FinnDiane Study Group

DNA methylation biomarkers are associated with diabetic kidney disease

More than nine million people worldwide have type 1 diabetes – a disease characterized by chronically elevated blood glucose levels caused by an immune-mediated destruction of the pancreatic insulin-producing cells. Despite treatment efforts to normalize blood glucose levels, the elevated blood glucose levels can damage the blood vessels e.g., in the kidney, causing diabetic kidney disease which can lead to kidney failure. The Finnish Diabetic Nephropathy Study, FinnDiane, is a nationwide study with over 5,000 participants with type 1 diabetes with the aim to identify genetic, environmental, and clinical risk factors leading to diabetic complications.

Epigenetic changes, such as DNA methylation, may contribute to the complex interaction between genes and the environment leading to disease. DNA methylation is a reversible chemical modification of DNA, commonly occurring in response to the environment, and changing the gene expression without altering the gene sequence itself. By studying blood DNA methylation levels at ~850 000 genomic sites in 1,304 individuals with type 1 diabetes, researchers in an international collaboration from the FinnDiane study and Queen’s University Belfast, UK, discovered 32 sites in the genome that were differentially methylated in individuals with diabetic kidney disease.
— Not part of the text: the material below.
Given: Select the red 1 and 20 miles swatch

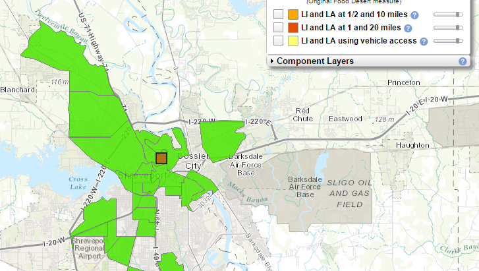Looking at the screenshot, I should [x=293, y=28].
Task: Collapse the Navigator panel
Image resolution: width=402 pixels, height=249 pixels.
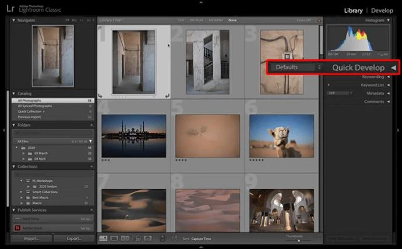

More than half of these sites were situated in genes whose expression in kidneys was correlated to diabetic kidney disease or pathological changes in the kidneys. The research both discovered known genes for kidney disease, as well as revealing novel distinctive genes for diabetic kidney disease. In addition, the methylation levels at 21 genomic sites were able to predict the future risk of kidney failure in individuals with diabetes.

Graphical abstract. Created with BioRender.com.

Due to the reversibility of DNA methylation, the identified sites may even offer future targets for therapeutic intervention if determined causal. One such potential causal target for diabetic kidney disease was also identified within the REV1 gene by Mendelian Randomization analysis that utilized genetic information to infer causality.

Epigenome-wide meta-analysis identifies DNA methylation biomarkers associated with diabetic kidney disease
Smyth LJ*, Dahlström EH*, Syreeni A, Kerr K, Kilner J, Doyle R, Brennan E, Nair V, Fermin D, Nelson RG, Looker HC, Wooster C, Andrews D, Anderson K, McKay GJ, Cole JB, Salem RM, Conlon PJ, Kretzler M, Hirschhorn JN, Sadlier D, Godson C, Florez JC; GENIE consortium; Forsblom C, Maxwell AP, Groop PH, Sandholm N*, McKnight AJ*. Nature Communications.